The second work is a song cycle Dennehy wrote for soprano Dawn Upshaw on texts by William Butler Yeats from his collection 'That the Night Come'. The songs speak of love and death, with plenty of angst thrown in. The accompaniments ripple appealingly, with a slight nod to John Adams, while Upshaw gets at the heart of Yeats' sad, haunted beauty.

This is a beautifully recorded and packaged album of new music that deserves wide attention. It is another star in the crown of Upshaw and a very fine introduction to the music of Donnacha Dennehy.
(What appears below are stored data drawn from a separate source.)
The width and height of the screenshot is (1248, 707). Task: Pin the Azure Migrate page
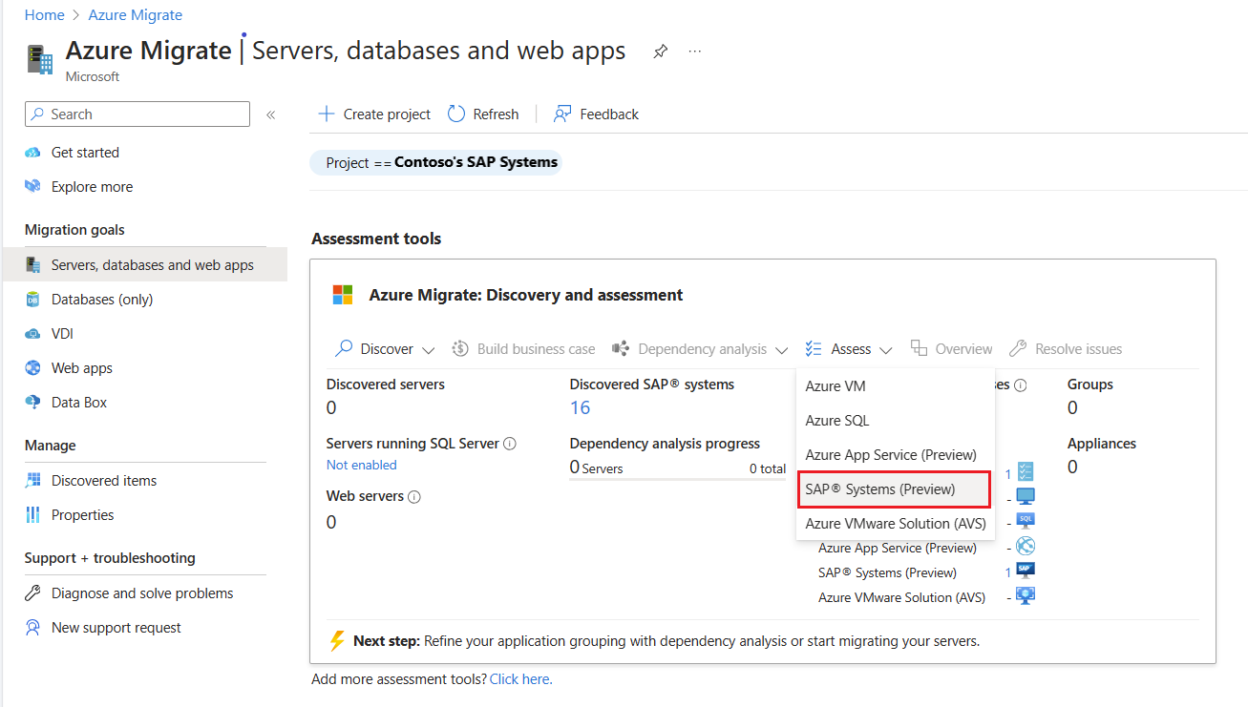point(660,52)
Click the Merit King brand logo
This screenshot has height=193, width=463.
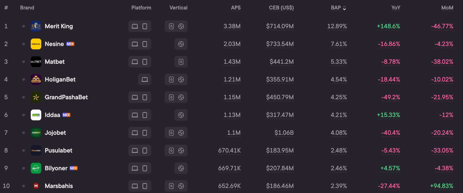(x=36, y=26)
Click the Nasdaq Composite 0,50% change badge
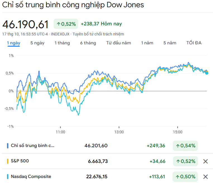213x183 pixels. 185,177
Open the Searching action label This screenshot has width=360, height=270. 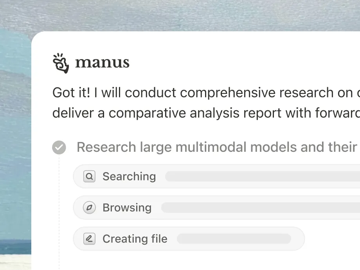[129, 176]
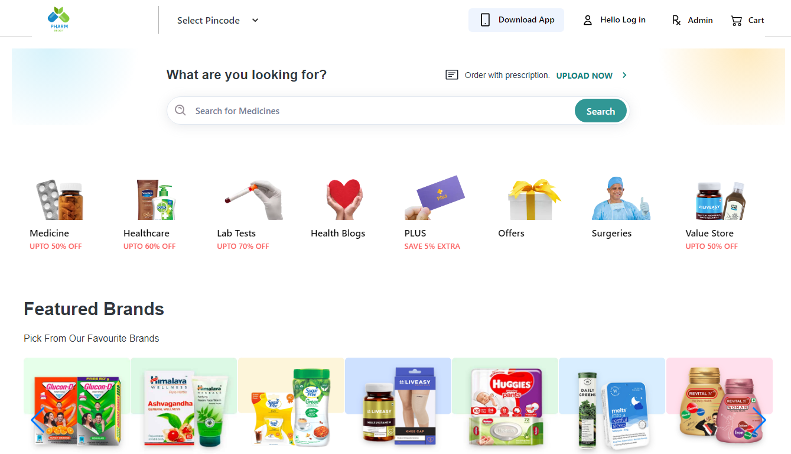Open the Lab Tests test tube icon

pyautogui.click(x=253, y=200)
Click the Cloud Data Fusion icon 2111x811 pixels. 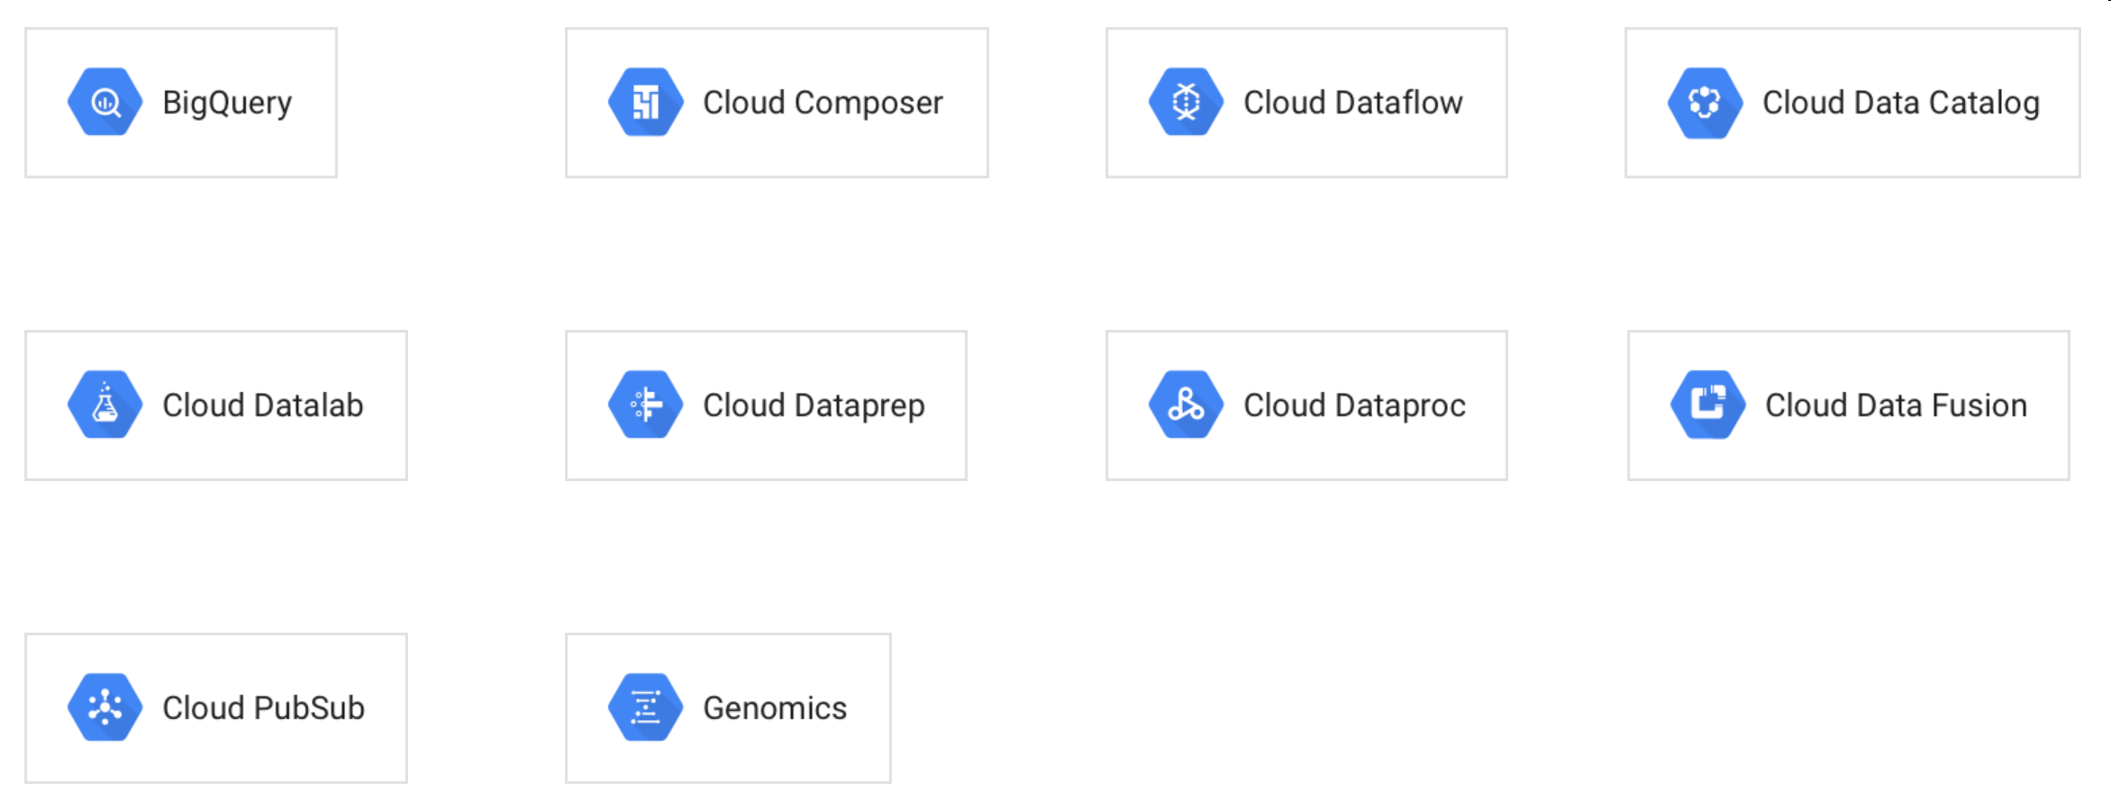tap(1707, 405)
Grady Harp, October 11
1 of 1 people found the following review helpful
Heard an excerpt on NPR and went to my computer immediately 1 Jun 2011
By Simon Andrews - Published on Amazon.com
Format:Audio CD|Amazon Verified Purchase
This is simply one of the most interesting and engaging discs I have bought in a long time. While you can hear the influences of quite a few streams in current contemporary (classical) music, the music is never derivative. Dennehy has absorbed them and made them his own. The Irish singer on the title track is phenomenal, and the quality of his voice gives the whole piece an unworldly (and slightly cross over) feel. Dawn Upshaw is wonderful as always, and you can't go wrong with Yeats. This is music that will grab your attention from the opening bars, hold it throughout and then stay with you afterwards. In a good way.